It’s been nearly two months since I posted here, and I seem to have written another soapbox post. Mostly I think that I am not writing often because I am so happy. I’m also being really structured about family time and staying organized. I promise to be a bit more light hearted some time soon. Do you want to hear about how I solved the “laundry crisis” I hear so many discuss?
It’s not a new post, but recently twitter popped up Don’t Adopt! by Russell Moore for me to read. I clicked through because I didn’t know the author, and I was pretty sure from the title that I would agree. I do agree with him this time (mostly). Not everyone can or should adopt. Adoption is a special need in itself. I don’t think that coming to parenthood, even through adoption, because you want to be a mommy or a daddy is a bad thing. The dangerous part is when you see yourself as a the parent to the child and not the parent for the child. Parenting is not about creating a person. Parenting is about helping a person grow into their potential. Parenting is mostly about love and sacrifice. If you get frustrated with your dog’s neediness, parenting may not be for you – yet…

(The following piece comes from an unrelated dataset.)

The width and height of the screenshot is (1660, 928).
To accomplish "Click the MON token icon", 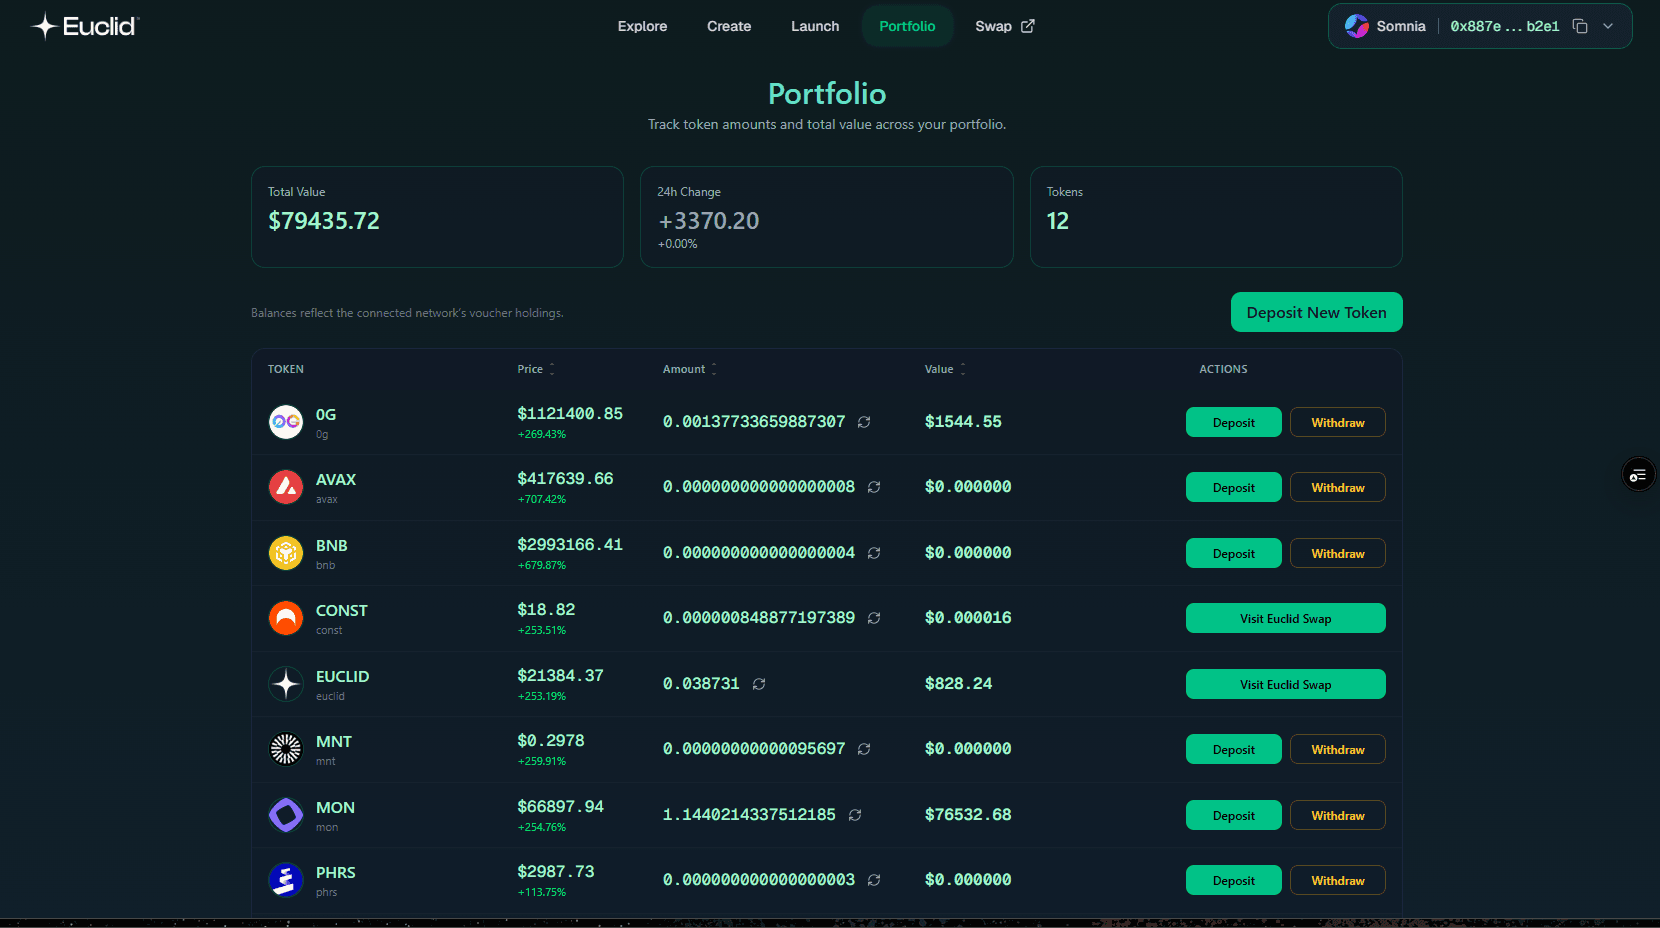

Just as parenting is guiding the child to reach his or her potential, we all have the opportunity to grow. Some people may not be quite ready for parenthood when they start, but we all learn on our feet. There are pre-adoption classes, post-adoption support groups, therapists that specialize in working with adoptive families, books, blogs, and an adoption community. Personally, I think that the best parents are not the ones who go in with all the answers, but rather those who continue to learn and challenge themselves, regardless of the experience they may or may not have. I also think that because adoption is a special need in itself, you have to seek the guidance of professionals, not just mommy bloggers. I’m here offering opinions, hopefully challenging a few, but I don’t have all the answers – I am learning like everyone else.
In Adopted For Life, Russell Moore said some things that I find just as dangerous as the “wrong person” adopting, as he wrote in his blog. I realize that may not be a popular statement. It’s a book that seems very popular in the Christian adoption community. That in itself makes his statements more dangerous. Mostly Mr. Moore disagrees with me that you need the guidance of professionals. He practically preaches to ignore what the social workers specializing in adoption try to teach you about adopting an orphan. While there are other good things in his book, that statement is so dangerous that I would rather no other adoptive parent reads it. Dr. Moore has studied theology; I would be interested in his interpretation of Biblical passages concerning adoption. He has not studied psychology, neurology, or social work. He has parented adopted children, but that does not make him an expert. Every child is different. Every adoption is different. I will look to those who have studied and have experience with more than a few children.